油灯铺里的星辰大海
1932年深秋的上海弄堂,十五岁的陈宝生蹲在煤油灯前,用磨砂玻璃片反复调试着灯罩弧度。父亲留下的「宝记灯铺」招牌在风中轻晃,少年不知道,这个用碎玻璃拼接的六角灯罩,会在百年后成为纽约MOMA的永久藏品。
「那时候的灯,是要会呼吸的。」现年92岁的第三代传人陈霞女士抚摸着工作台上的铜制模具,钨丝灯泡在手工捶打的黄铜灯座里投下细碎光斑。在机械化生产席卷全球的1980年代,宝霞顶着「效率低下」的质疑声,坚持保留十二道核心手工工序。吹制玻璃的老师傅需要对着设计图冥想三天,才能将图纸上的曲线转化为指尖的微妙力道——多0.1毫米的吹气量,就会让灯罩的折光角度完全改变。

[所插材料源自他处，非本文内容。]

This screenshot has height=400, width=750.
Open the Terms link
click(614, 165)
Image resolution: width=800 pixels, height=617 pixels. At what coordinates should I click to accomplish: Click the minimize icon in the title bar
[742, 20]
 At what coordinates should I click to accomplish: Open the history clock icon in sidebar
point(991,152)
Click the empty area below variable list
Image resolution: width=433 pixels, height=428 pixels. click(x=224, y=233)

南京西路的旗舰店里,陈列着那盏改变家族命运的「星芒灯」。1987年冬夜,旅法画家赵无极偶然走进店铺,被灯光在墙面上投射出的冰裂纹震撼。三个月后,这盏定价仅80元人民币的台灯出现在巴黎装饰艺术博物馆的特展中,玻璃灯罩上的268个切面如同被凝固的星河。
策展人皮埃尔在展签上写道:「这是工业文明时代的手工奇迹。」
光影织就的城市记忆
2019年深圳灯光节期间,宝霞的「城市萤火」装置引发排队八小时的现象级观展。设计师将两千盏微型手工灯嵌入透明亚克力柱,当观众靠近时,感应装置会让灯光如涟漪般次第亮起。这个原本计划展出两周的作品,最终应市民联名请愿延期至半年。

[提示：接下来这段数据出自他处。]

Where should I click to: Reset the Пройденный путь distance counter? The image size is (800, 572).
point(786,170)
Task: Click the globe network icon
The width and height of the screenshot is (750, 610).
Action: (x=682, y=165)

在成都宽窄巷子的「宝霞故事馆」里,藏着三千多封顾客来信。有位台商写道,母亲临终前非要家人把四十年前买的宝霞床头灯从台北运回泉州老家,「她说这灯光里有父亲卷烟的味道」。另一个铁盒里整齐码着二十七个形态各异的玻璃灯罩,附言写着:「每年结婚纪念日都来买件灯饰,今年他走了,这些光替我记着。
」
当LED技术让灯具寿命突破五万小时,宝霞反而推出「会衰老的灯」系列。采用特殊氧化工艺的铜件会随着时间推移产生独特锈迹,配套的植物染料灯罩在光照下缓慢变色。设计师林薇解释:「我们想用可见的光阴痕迹,对抗这个追求永恒完美的时代。」在东京银座的体验店里,顾客需要先用特制相机拍摄手掌纹理,这些独一无二的生物特征将被转化为灯罩上的光路图案——每个人都能定制专属的生命之光。
此刻,苏州河畔的宝霞工坊依然遵循着百年前的作息:清晨五点,学徒们开始用鹿皮擦拭前夜制作的铜件;午后三点,七十岁的吹玻璃大师傅会雷打不动地喝一盅女儿红。仓库管理员老周总爱说:「别家灯是产品,我们这些啊,都是会发光的日记本。」当城市在天际线竞赛中不断攀高,这些固执的手艺人守着十米工作台,把人间烟火熬成光。